>>>>
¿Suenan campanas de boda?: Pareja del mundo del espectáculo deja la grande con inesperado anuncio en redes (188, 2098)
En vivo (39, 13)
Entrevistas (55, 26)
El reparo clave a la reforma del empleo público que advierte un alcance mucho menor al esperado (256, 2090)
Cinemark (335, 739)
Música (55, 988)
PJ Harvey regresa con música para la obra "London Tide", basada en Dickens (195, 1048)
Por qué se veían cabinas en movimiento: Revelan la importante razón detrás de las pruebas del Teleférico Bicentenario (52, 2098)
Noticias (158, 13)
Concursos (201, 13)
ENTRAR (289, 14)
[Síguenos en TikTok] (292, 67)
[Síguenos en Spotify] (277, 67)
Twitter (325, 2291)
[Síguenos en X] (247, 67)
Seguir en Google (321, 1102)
<<<<
EXERCISE PROMPT
What's wanted is a faithful copy of each entry above.

SOLUTION BELOW
¿Suenan campanas de boda?: Pareja del mundo del espectáculo deja la grande con inesperado anuncio en redes (188, 2098)
En vivo (39, 13)
Entrevistas (55, 26)
El reparo clave a la reforma del empleo público que advierte un alcance mucho menor al esperado (256, 2090)
Cinemark (335, 739)
Música (55, 988)
PJ Harvey regresa con música para la obra "London Tide", basada en Dickens (195, 1048)
Por qué se veían cabinas en movimiento: Revelan la importante razón detrás de las pruebas del Teleférico Bicentenario (52, 2098)
Noticias (158, 13)
Concursos (201, 13)
ENTRAR (289, 14)
[Síguenos en TikTok] (292, 67)
[Síguenos en Spotify] (277, 67)
Twitter (325, 2291)
[Síguenos en X] (247, 67)
Seguir en Google (321, 1102)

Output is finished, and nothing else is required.